When we go back to the last main rule, it becomes easy. We want to use our solution in future, so validation and test sets should be the future with respect to the training set! We should split data by time. So if we have, say, 12 months of data — from July 2022 up to June 2023 — then putting July 2022 — April 2023 in the test set, May 2023 in the validation set and June 2023 in the test set should do the job.

Image 5: data split by time. Image by author.

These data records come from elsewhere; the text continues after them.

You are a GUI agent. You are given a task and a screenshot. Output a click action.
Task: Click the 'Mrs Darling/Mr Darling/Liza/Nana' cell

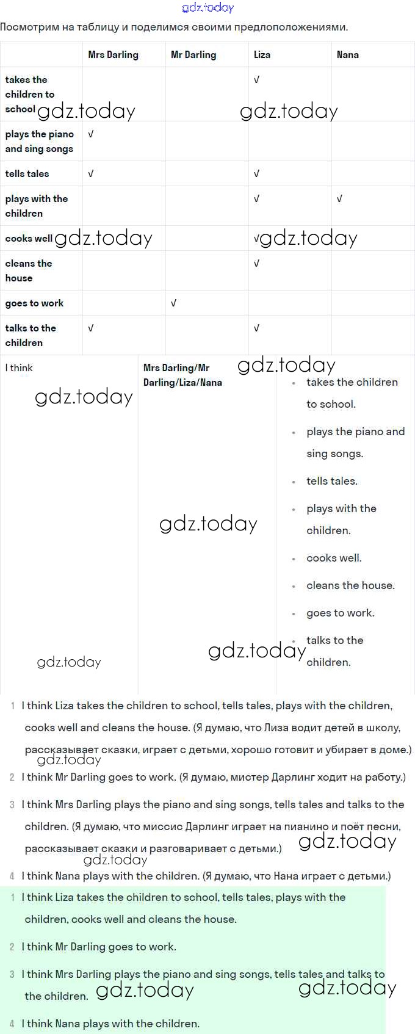click(x=182, y=375)
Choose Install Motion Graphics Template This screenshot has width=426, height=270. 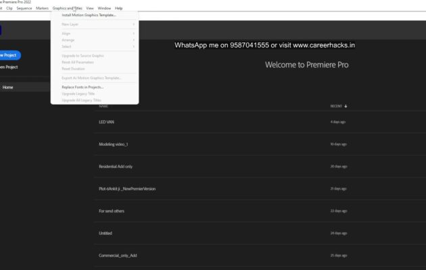[x=89, y=15]
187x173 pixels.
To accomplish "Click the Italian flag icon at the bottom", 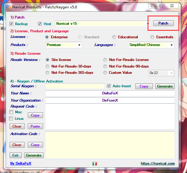I will click(95, 163).
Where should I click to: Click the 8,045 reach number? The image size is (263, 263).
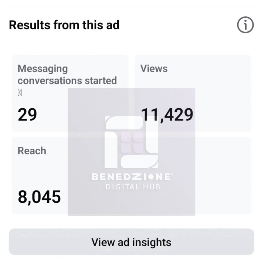39,197
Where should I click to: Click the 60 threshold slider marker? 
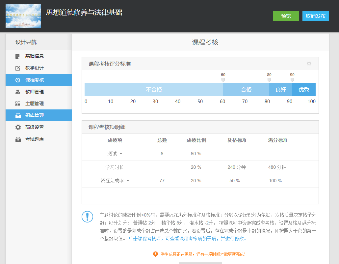point(223,80)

Maybe you are concerned that with the split by time we don’t check the model’s quality throughout the seasons. You’re right, that’s a problem. But still a smaller problem than we’d get if we split randomly. You can also consider, for example, the following split: 1st-20th of every month to the training set, 20th-25th of every month to the validation set, 25th-last of every month to the test set. In any case, choosing a validation strategy is a trade-off between potential data leaks. As long as you understand it and consciously choose the safest option, you’re doing well.

Summary

We set our story on a desert island and tried our best to avoid any and all complexities — to isolate the issue of model validation and testing from all possible real-world considerations. Even then, we stumbled upon pitfall after pitfall. Fortunately, the rules for avoiding them are easy to learn. As you’ll likely learn along the way, they are also hard to master. You will not always notice the data leak immediately. Nor will you always be able to prevent it. Still, careful consideration of the believability of your validation scheme is bound to pay off in better models. This is something that remains relevant even as new models are invented and new frameworks are released.

Also, we’ve got 1000 men stranded on desert islands. A good model might be just what we need to rescue them in a timely manner.